The Chinese will replace foreign investors as the main buyers of commercial real estate in the country over the next few years, according to a new report from international property consultants.

State firms, insurers, national and provincial pension funds, the country’s sovereign wealth fund and the State Administration of Foreign Exchange will likely all increase their spending on real estate, says the research from Jones Lang LaSalle.

Between 2005 and 2007 foreign investors purchased almost 60% of prime real estate assets in China.

But more stringent approvals for inbound real estate investments since the middle of 2007 and the onset of the global credit crunch have contributed to a dramatic fall in foreign investment in Chinese property.

The domestic share of total property investment grew to 70% in the first half of 2009, up from 36% in 2008, the report shows.
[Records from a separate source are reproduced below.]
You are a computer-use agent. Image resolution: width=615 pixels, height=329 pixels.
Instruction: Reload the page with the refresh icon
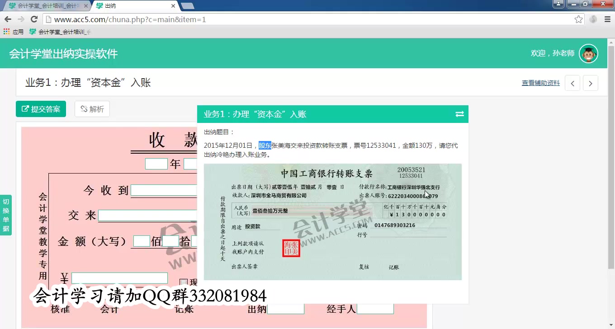(34, 19)
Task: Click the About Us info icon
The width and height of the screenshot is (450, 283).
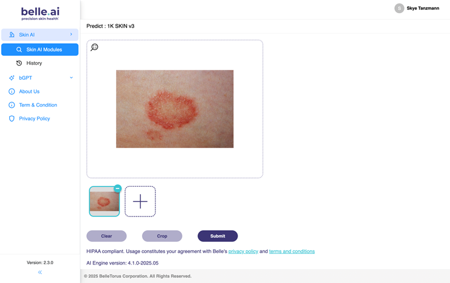Action: 12,92
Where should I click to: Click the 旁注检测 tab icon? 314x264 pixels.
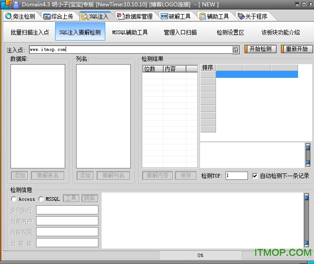[8, 16]
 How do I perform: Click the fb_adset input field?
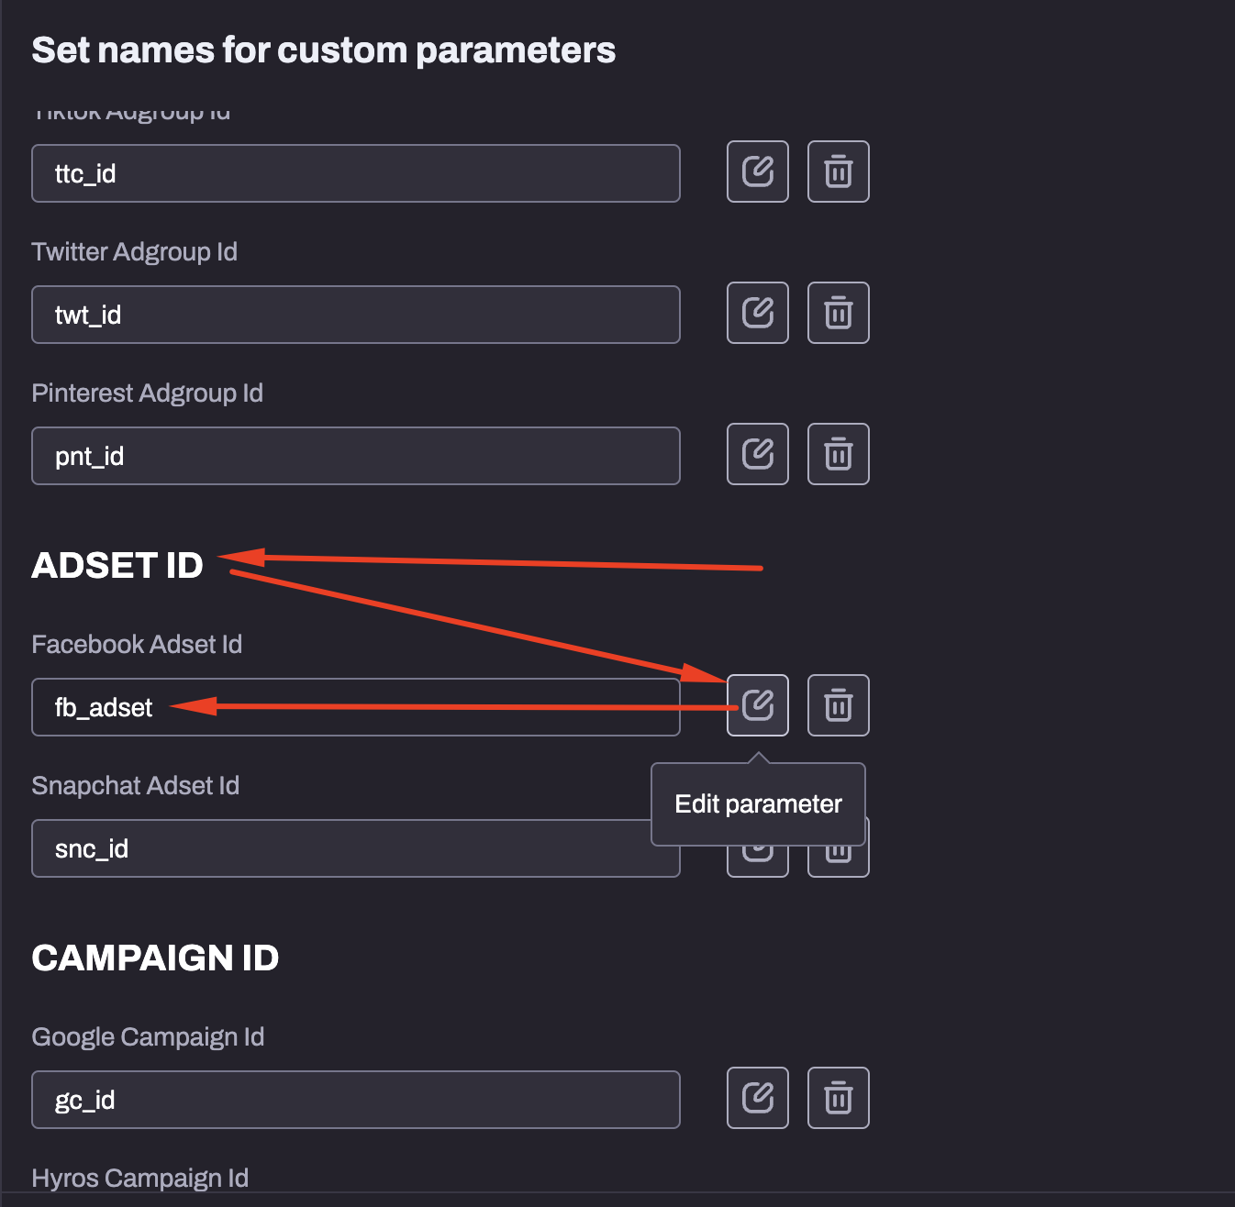(355, 707)
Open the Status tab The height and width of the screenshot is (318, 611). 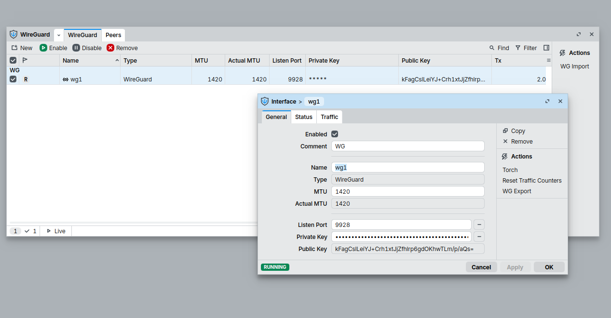(x=304, y=117)
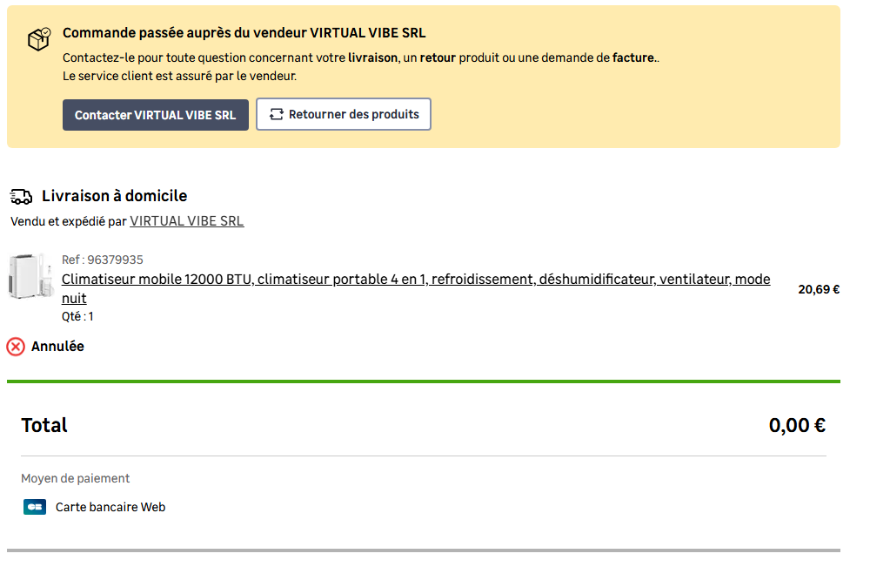Open the Climatiseur mobile 12000 BTU product link
Image resolution: width=890 pixels, height=567 pixels.
416,288

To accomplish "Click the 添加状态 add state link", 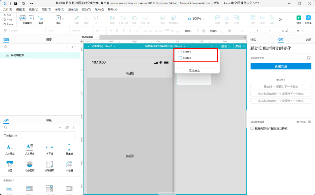I will tap(194, 71).
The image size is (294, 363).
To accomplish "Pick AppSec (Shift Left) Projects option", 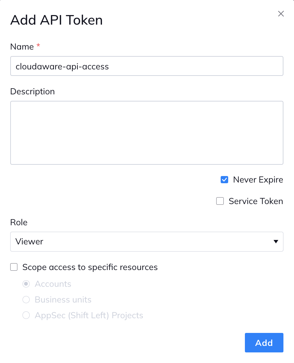I will [x=26, y=315].
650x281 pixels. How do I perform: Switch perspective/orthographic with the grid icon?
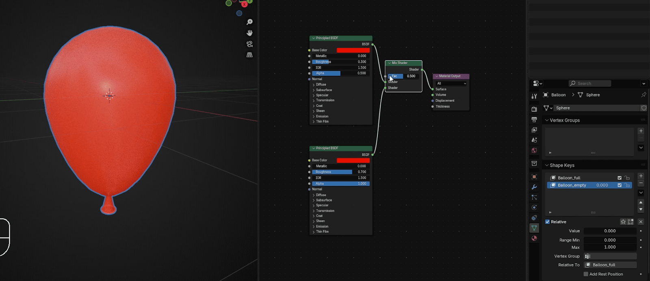(x=249, y=55)
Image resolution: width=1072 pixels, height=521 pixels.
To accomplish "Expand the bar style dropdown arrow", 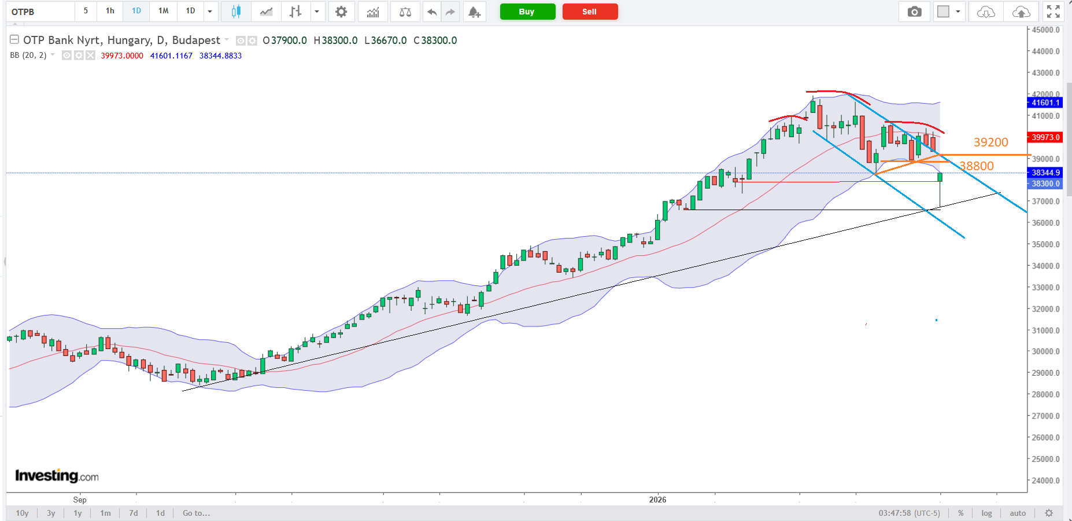I will (x=316, y=12).
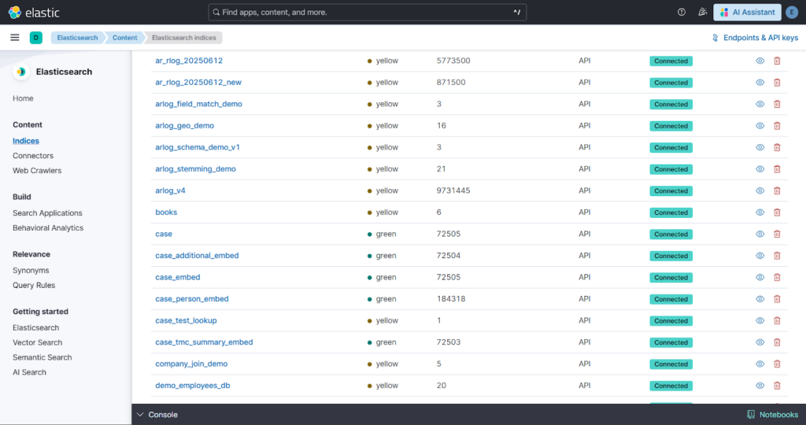Viewport: 806px width, 425px height.
Task: Open Synonyms under Relevance
Action: click(31, 271)
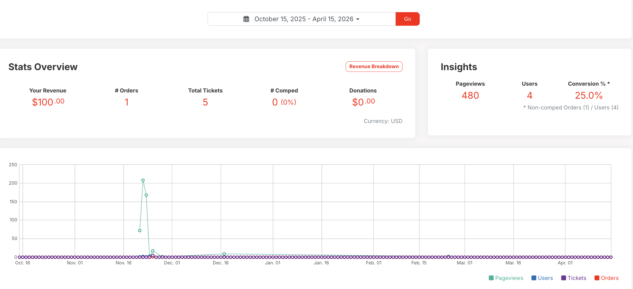Open the date range dropdown caret
633x289 pixels.
tap(358, 19)
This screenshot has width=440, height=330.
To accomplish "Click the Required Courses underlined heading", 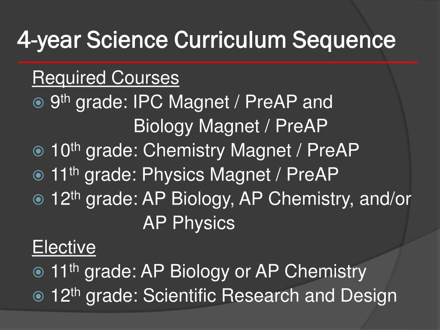I will 106,78.
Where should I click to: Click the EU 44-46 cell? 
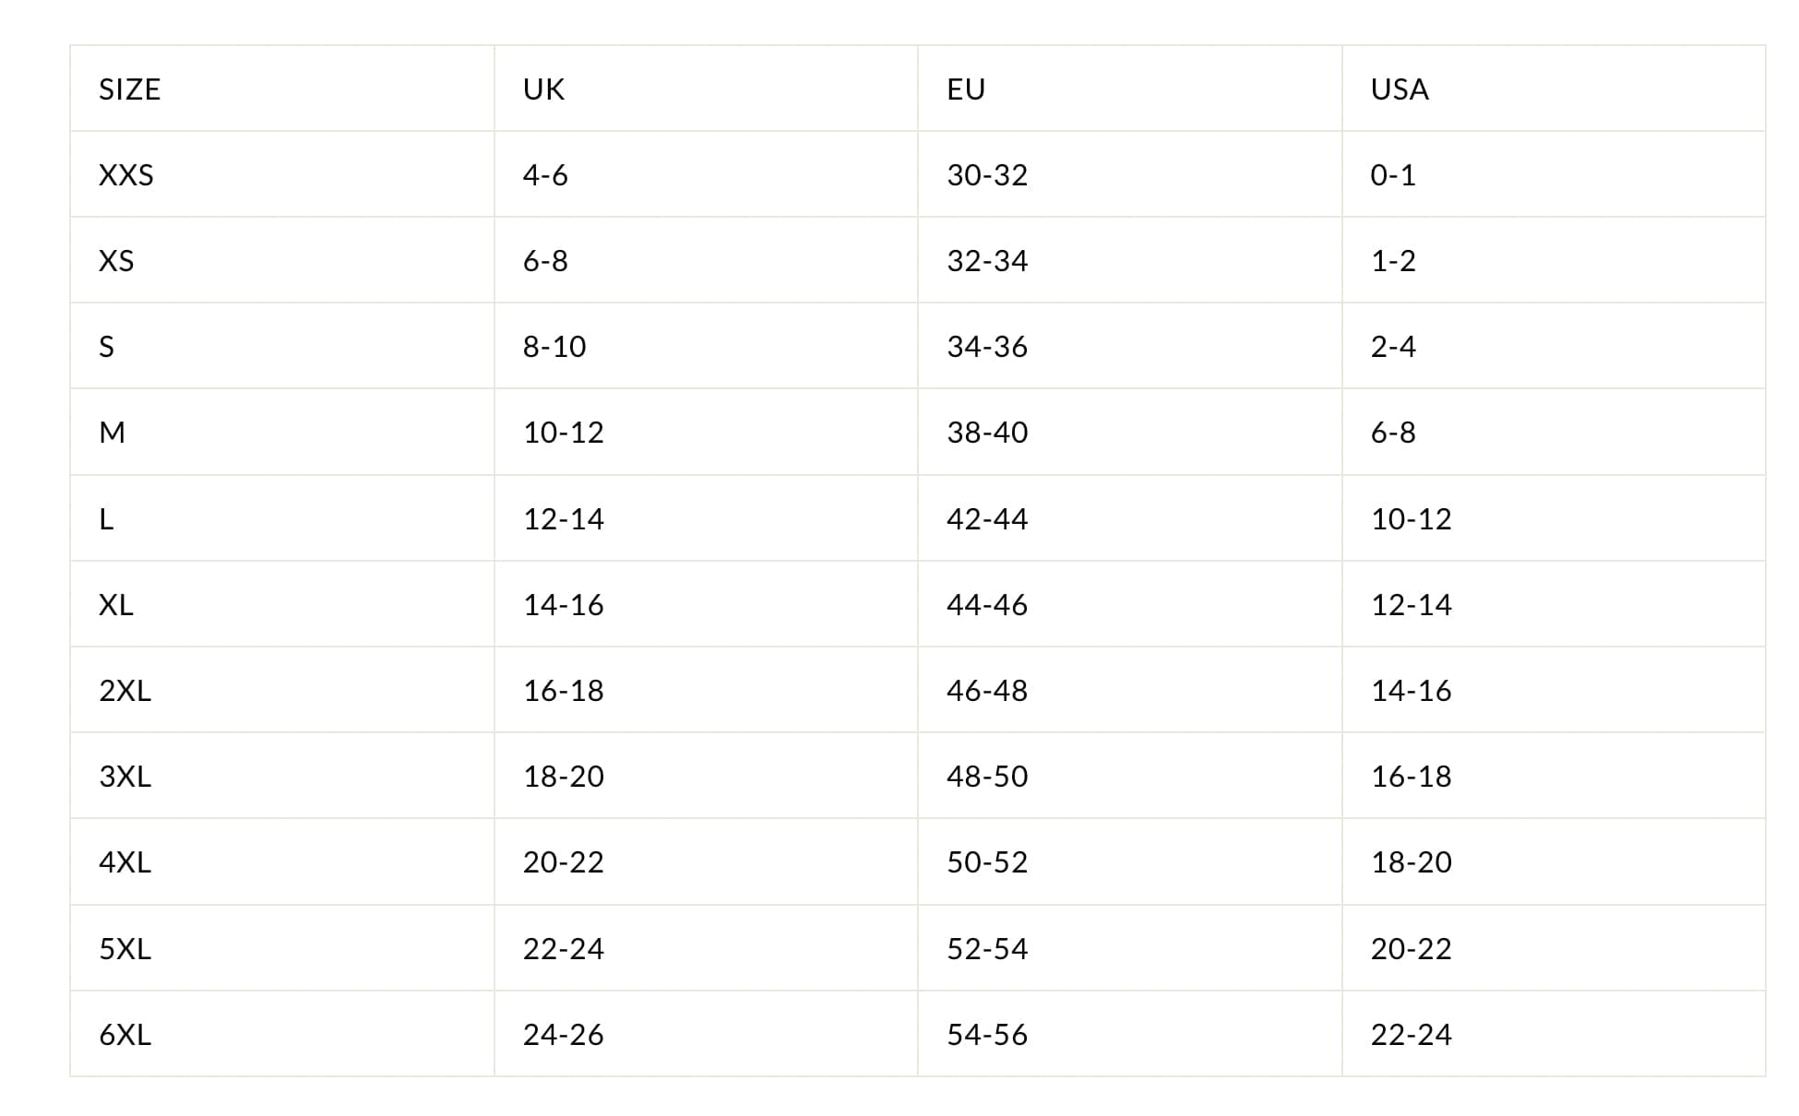[x=987, y=605]
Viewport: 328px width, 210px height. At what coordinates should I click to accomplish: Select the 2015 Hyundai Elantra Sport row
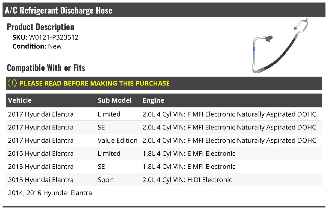164,180
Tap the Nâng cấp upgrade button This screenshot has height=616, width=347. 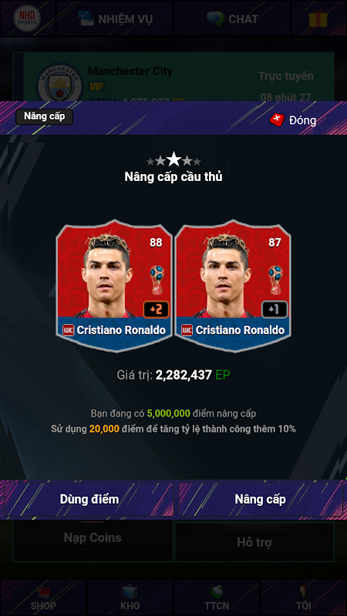pos(260,499)
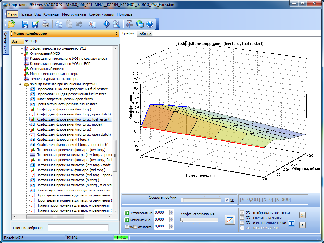
Task: Open settings hammer and wrench icon
Action: coord(129,24)
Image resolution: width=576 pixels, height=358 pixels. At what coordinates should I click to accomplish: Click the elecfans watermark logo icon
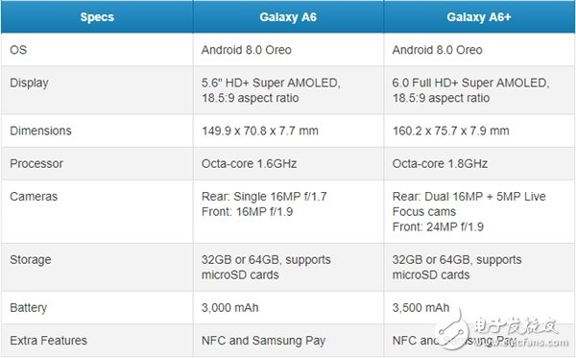pyautogui.click(x=452, y=328)
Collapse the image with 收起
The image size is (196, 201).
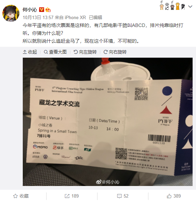[30, 52]
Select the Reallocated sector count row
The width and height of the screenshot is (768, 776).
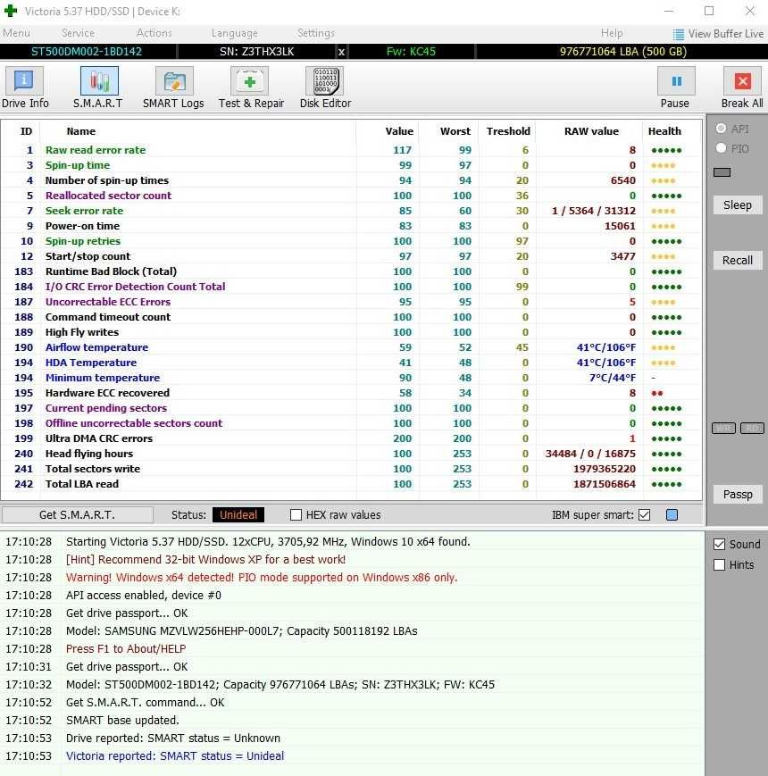point(351,196)
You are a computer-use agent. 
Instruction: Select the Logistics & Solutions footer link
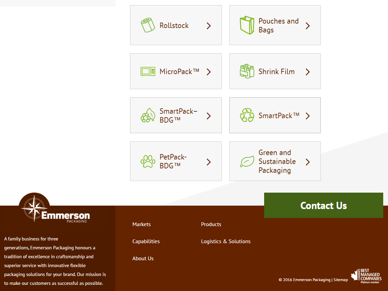226,241
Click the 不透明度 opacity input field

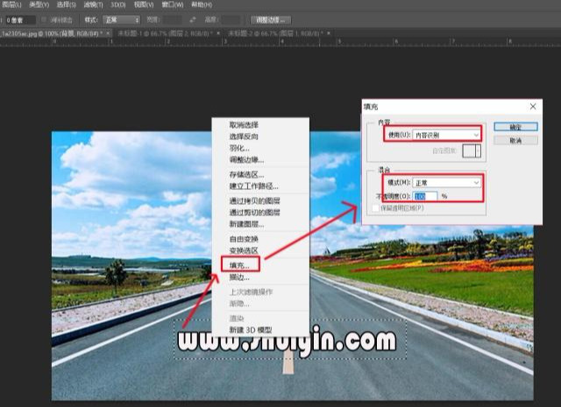point(425,196)
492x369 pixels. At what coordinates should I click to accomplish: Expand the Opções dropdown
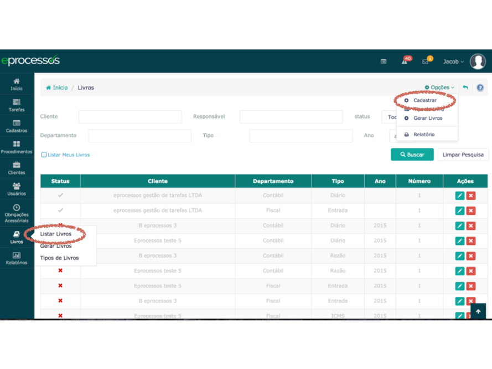[x=439, y=88]
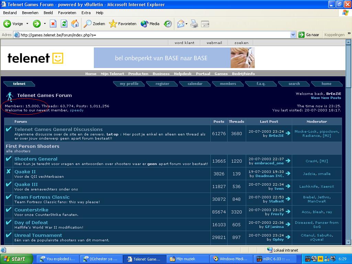Screen dimensions: 352x264
Task: Open Favorieten star in the toolbar
Action: pyautogui.click(x=123, y=24)
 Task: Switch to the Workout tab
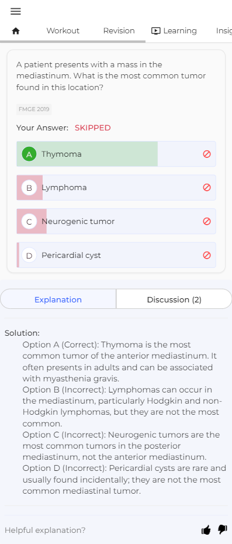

‘We would expect the domestic companies to become more dominant, particularly in the investment market in China,’ said K.K. Fung, the firm’s managing director for greater China.

The deregulation of the insurance industry could potentially channel 236 billion yuan ($35 billion) into the real estate market, if China allows its insurers to put 15% of their investment portfolio into property sector, analysts point out.

This is likely as a new insurance law which comes into effect in October allows insurers to invest in the real estate market for the first time.

China Investment Corporation, the country’s $300 billion sovereign wealth fund, has recently said it wants to increase its investment in real estate.

It has already put money into Morgan Stanley’s new global property fund which will invest in China. ‘It is possible that CIC will make some sort of investment in Chinese real estate,’ the report predicts.

The report is optimistic about the global commercial real estate market although it concludes that it will take another nine months for it to recover.

Overall in the global market transaction values have dropped 70 to 75% and prices are off 40 to 45% from the peak, said Colin Dyer, Jones Lang LaSalle’s global chief executive officer and president.

‘There is an emerging recovery in transaction activity and in some pricing in the investment sales markets,’ Dyer said, singling out London, Hong Kong, Seoul, Singapore and Paris.